More than 30 students, faculty and community residents participated in the “Enough: National School Walkout” Wednesday morning.
The crowd gathered at the Bell Tower at 10 a.m. for 17 minutes to remember the 17 victims of the Marjory Stoneman Douglas High School shooting and to protest gun violence in schools.
The walkout took place exactly one month after the Parkland school shooting where a former student killed 17 students and faculty on Feb. 14. It is one of the deadliest school shootings since the 2012 Sandy Hook Elementary School shooting that left 20 children and six adults dead.
Philadelphia Students Demand Action, a Philadelphia-based grassroots organization created after the Parkland school shooting, organized the walkout at Temple.

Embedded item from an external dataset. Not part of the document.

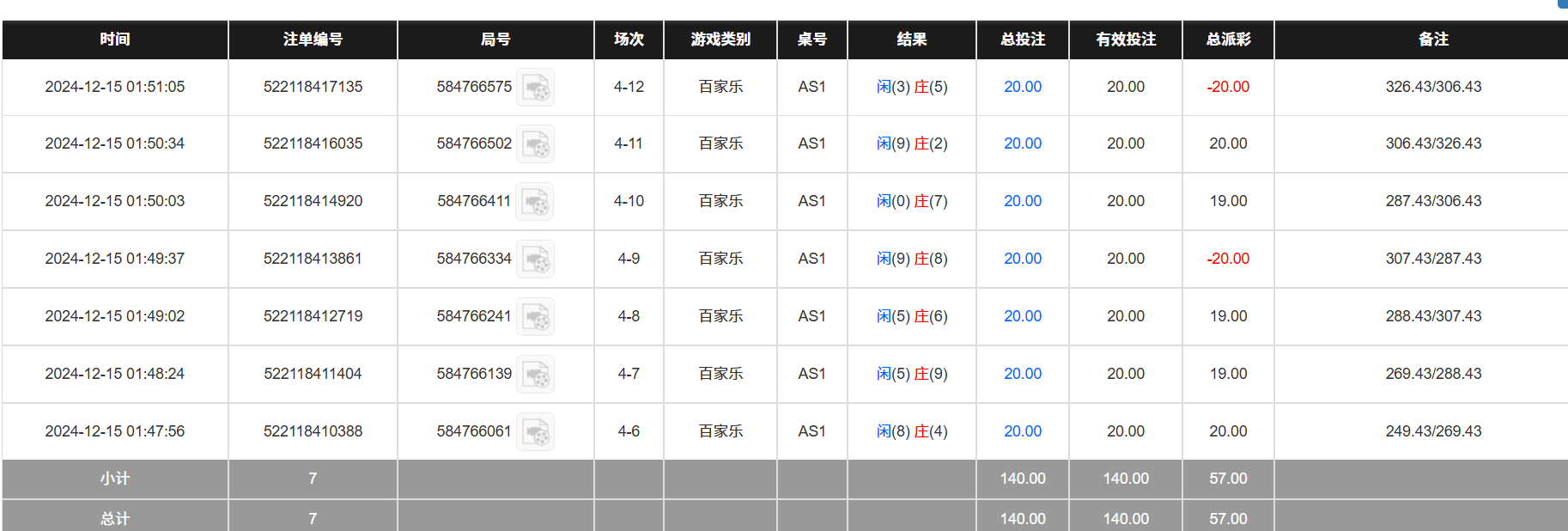1568x531 pixels.
Task: Open video replay for round 584766502
Action: 535,144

Philadelphia high school students also participated in the national walkout, which was organized by the Women’s March Youth Empower to protest Congress’ inaction toward gun control reform, according to its website.
3,100 schools said its students and faculty would participate in the walkout on Wednesday, NBC reported.

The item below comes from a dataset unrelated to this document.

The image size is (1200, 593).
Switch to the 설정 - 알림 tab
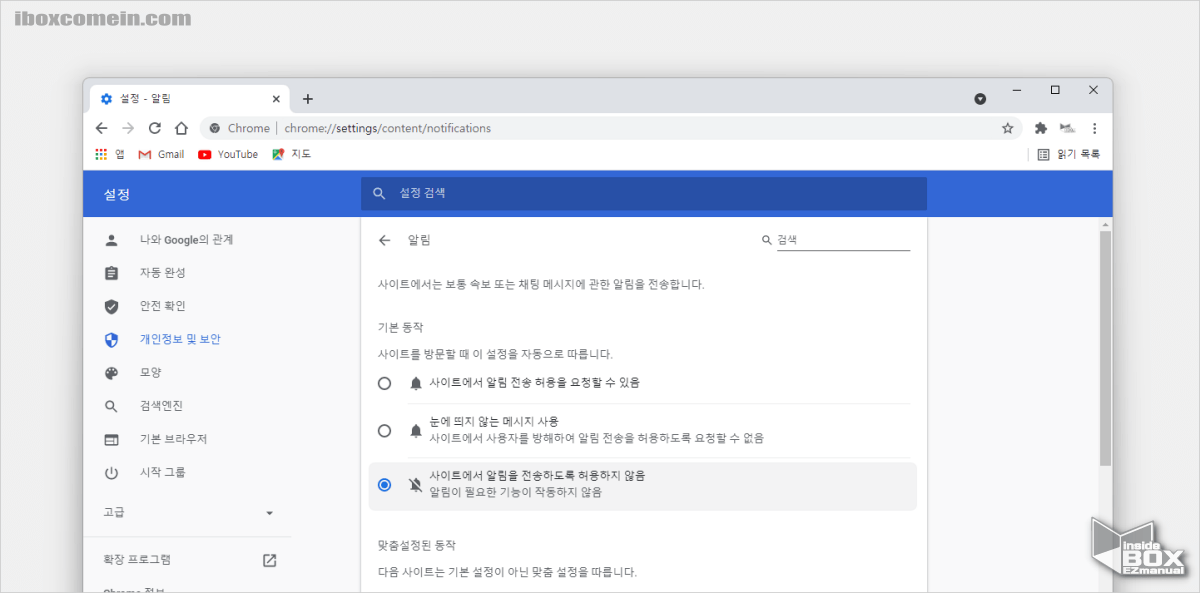point(185,98)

“We are here today to bring awareness to the fact that everyday lives are lost to gun violence, and that it’s time for us to do something,” said Christen Rexing, a professor in the College of Public Health. “We want to ride the momentum that the students started in Florida and make it a Pennsylvania issue and a national issue.”
Temple’s Harrisburg Campus announced on Twitter that it would be “symbolically closed” from 10 a.m. to 10:17 a.m. to recognize those participating in Wednesday’s protest.
Temple Harrisburg will be symbolically closed on March 14 10:00am to 10:17am in recognition of the National School Walkout Against Gun Violence.— Temple Harrisburg (@Temple_HBG) March 13, 2018
Earlier this month, Temple announced that prospective students’ participation in peaceful protests, like the national walkout, will not affect their admission to the university. Some high school students faced disciplinary action if they chose to participate in these protests.
Students, faculty, and community residents expressed their concerns with the national government’s response to school shootings and gun control.
“By participating in the walkout, this is the first thing we can do to making a change with gun control,” said Gaby Combs, a junior public health major. “It’s ridiculous, and to see the government not do anything, they’re complacent and have blood on their hands.”
Keith Wert, a former New Jersey teacher and resident of Gloucester County, New Jersey, drove to Temple from his home to show his support.
“I hope that this is the beginning of a movement,” Wert said. “As a father, I could never imagine my kids being in a situation like the [Parkland] shooting.”
“I feel very strongly about this,” he added. “I’m here to support these kids, and put the pressure on people to do something about this. I hope the young people, with all their energy, keep at it and keep pushing because this is just ridiculous to the point of being absurd.”
Peter Ditzler, a freshman film and media arts major, said he hopes the government can start introducing legislation to increase background checks and implement age restrictions for buying semiautomatic rifles like an AR-15 rifle, which was used by the gunman in Parkland.
“I’m here to take action against the epidemic of gun violence in this country,” Ditzler said. “Everytime I see a headline about a mass shooting, it breaks my heart, especially when it comes down to school kids, like the Sandy Hook shooting.”